Babies don’t breathe in order to live; they breathe because they live.
We don’t love God and love others in order to be saved. We love others because we love God, and we love God because the Son saved us, and revealed his Father to us through his Spirit.
So this text puts us in front of the same test today.
It’s not a huge secret: in this church we hold to doctrines that are typically called “Calvinist.” I prefer to just call these doctrines “biblical.” Calvinists are simply people who believe what the Bible says about God’s sovereignty over salvation—who believe all the things we affirmed last week.
But a lot of people hate the term “Calvinist” because they know that Calvinists have the reputation of being some of the most unloving people in Christianity.
And although I hate to say it, they’re not entirely wrong. As opposed to, for example, their more exuberant and happier charismatic brothers and sisters, Calvinists can often be cold, analytical, and severe.
Why is that? Part of it is that while Calvinists grasp the truth of God’s sovereignty, they tend to miss the point of God’s sovereignty. They reduce it to a cold calculation: God has chosen his children, so he will save them, and that’s it.
If that is all you take from the doctrine of God’s sovereignty, you are totally missing the point.
Last week I was talking to a few people after the service, and one of them mentioned her first response after hearing about these truths for the first time. Most people’s reaction is, “Why would God choose something like that? Why wouldn’t he choose to save everyone?” It’s a good question, but it’s not the first reaction those truths are meant to produce in us.
This sister said, “All I could think was, It’s INSANE, how much God must love me, if he would choose to save ME like that!”
THAT is the point. All the Bible’s talk of God’s sovereignty is meant to drive us in that one direction—awe at God’s love to undeserving sinners, and awe at his power to give them the grace they needed. Those who understand everything that God did, not just to make salvation possible for them, but to actually save them, should be positively overwhelmed with God’s love and grace to them.
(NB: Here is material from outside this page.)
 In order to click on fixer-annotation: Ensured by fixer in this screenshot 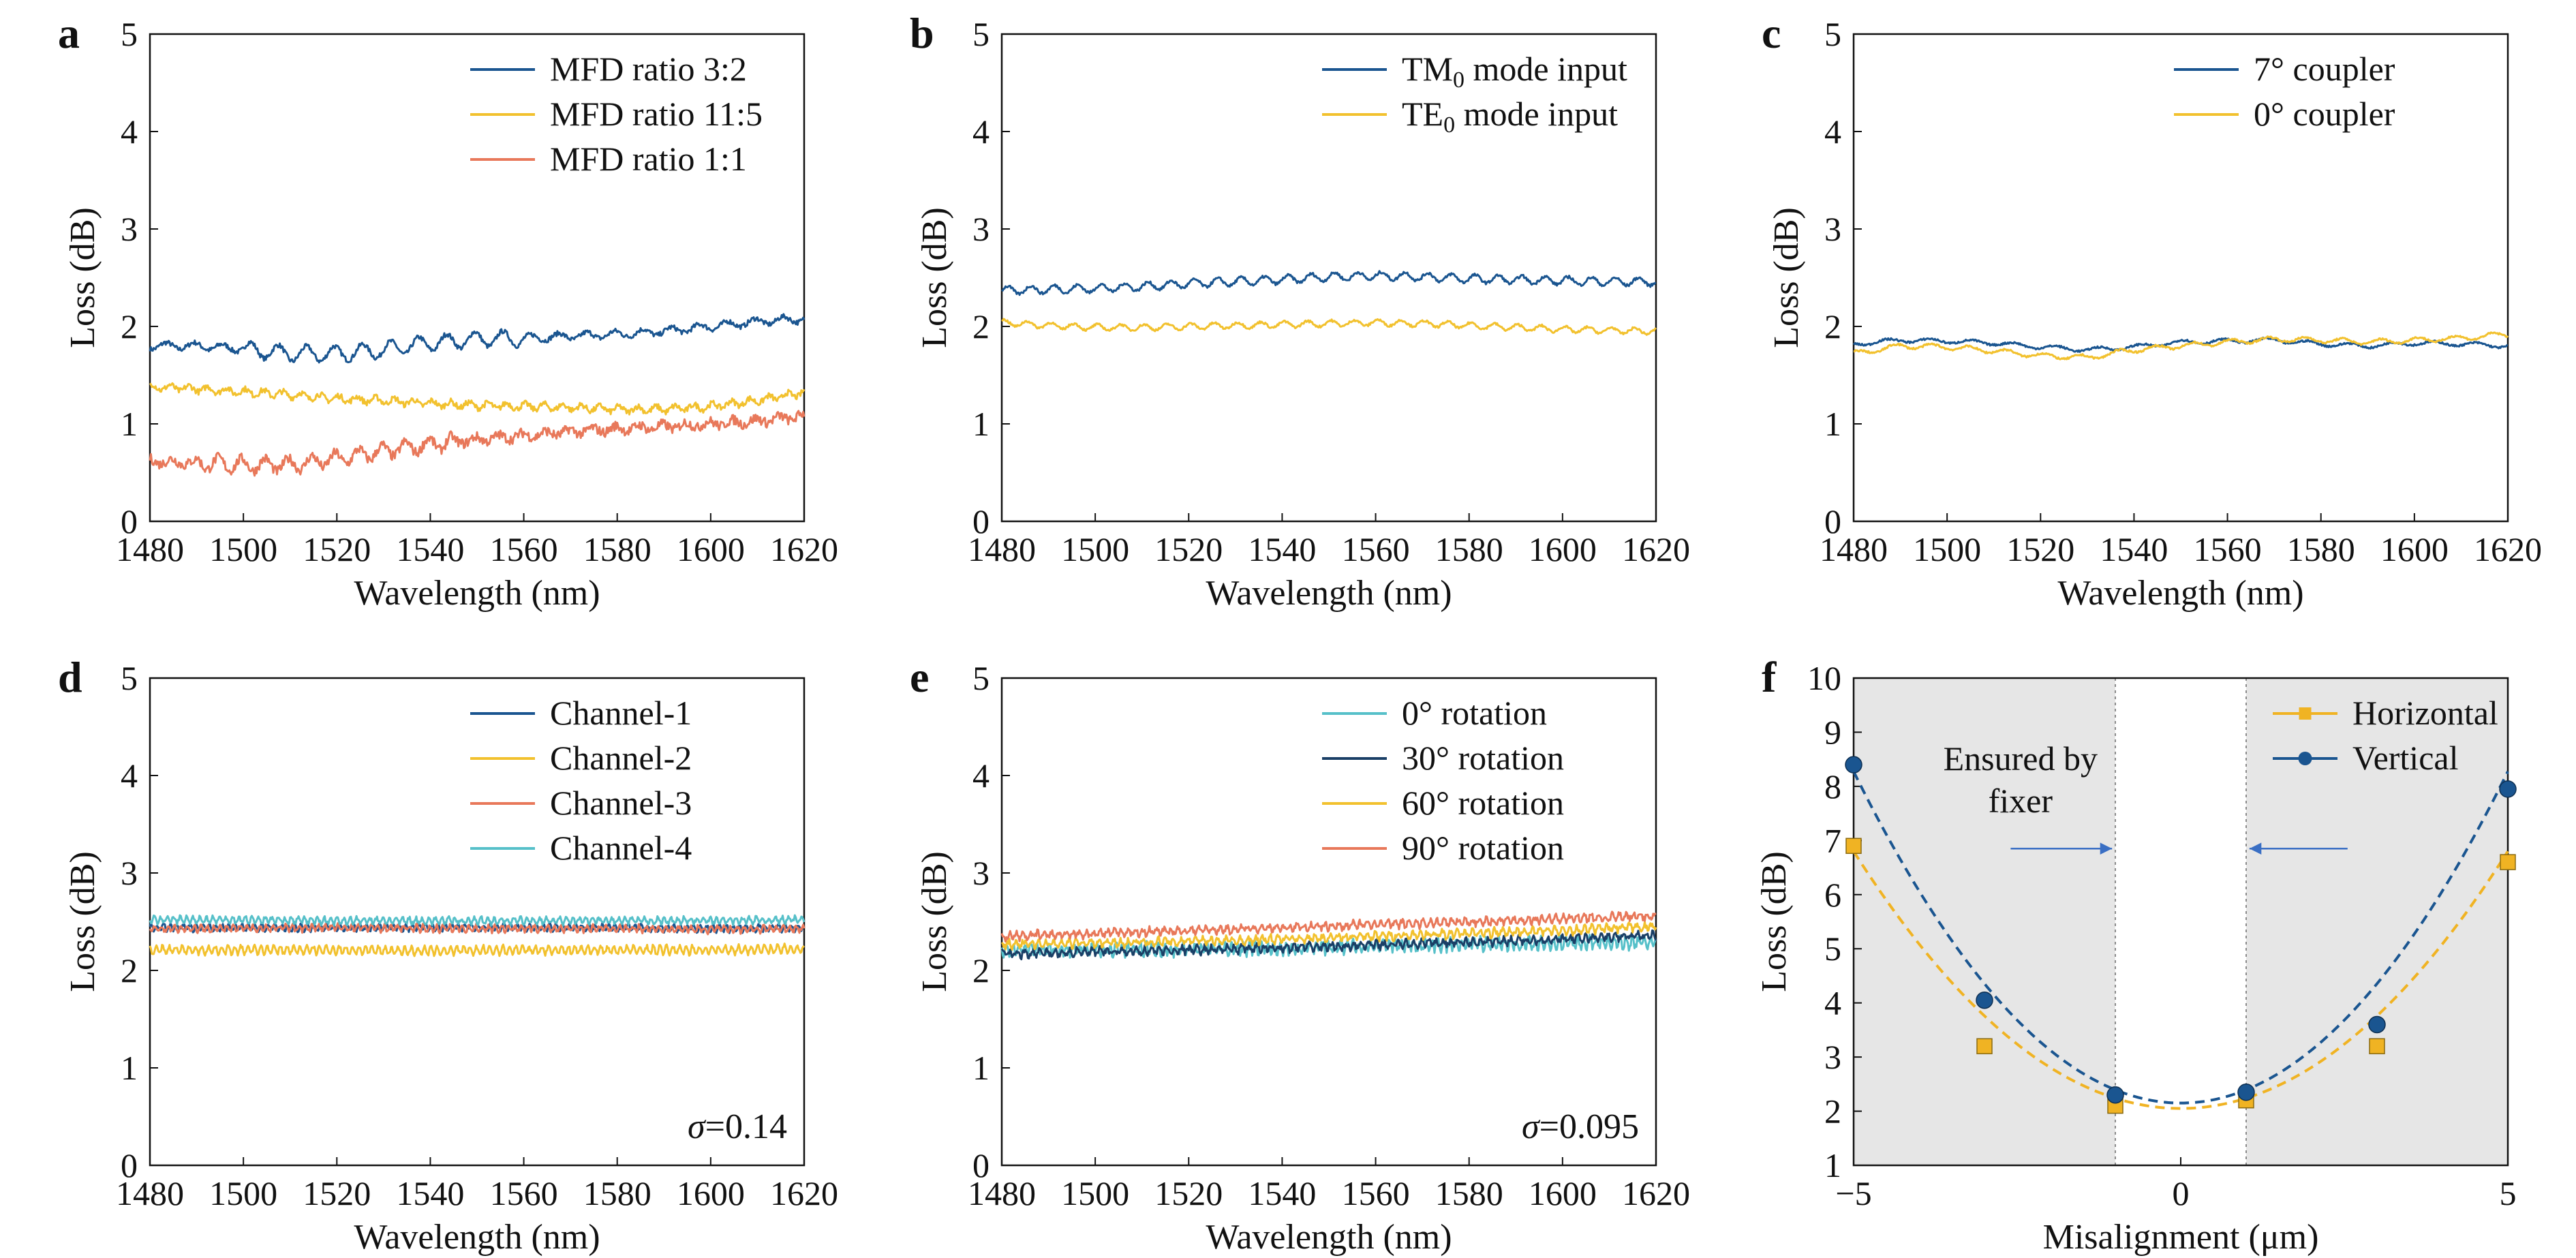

And if they are, their love for this gracious God will inevitably overflow in love for others.
Those who believe in God’s sovereignty over our salvation should be the most loving and faithful Christians on the planet.
So this parable puts us before a test today.
Try to think of where your love for people would meet its limits. What Jesus says is far more specific than simply telling us to “love other people.”
He’s saying, “Love those people you don’t love.”
Which person—or type of person—do you have a hard time loving? What people bother you? What type of person do you feel a natural resistance toward? What people would you find it difficult to help? to be kind to? to be patient with? to care for?
You need to know, because the way you love those people is the measure of your love for God.
And if your love for God is as small as that, then you don’t understand his sovereignty—you don’t understand who he IS—nearly as well as you think you do.
I’m not saying all this to condemn you or judge you or make you feel bad. Look at what Jesus did—he asks the lawyer which of the three travelers proved to be a neighbor to the man who fell among the robbers. The lawyer responds, “The one who showed him mercy.”
And Jesus said to him, “You go, and do likewise.”
He doesn’t condemn the man, or suggest that he doesn’t love God. He points out the discrepancy; he points out the man’s weak love for God; and he points him in the right direction.
He says, “No matter how hard love is for you, work at it. Go do it. GROW in your love for others; GROW in your love for God.”
Test yourselves, brothers and sisters, against this parable. Let your good doctrine drive you in the right direction. Go, and do like the Good Samaritan—know God as he is; know the grace that he showed you in Christ before the world began; love him, and let your love for him overflow in love for others.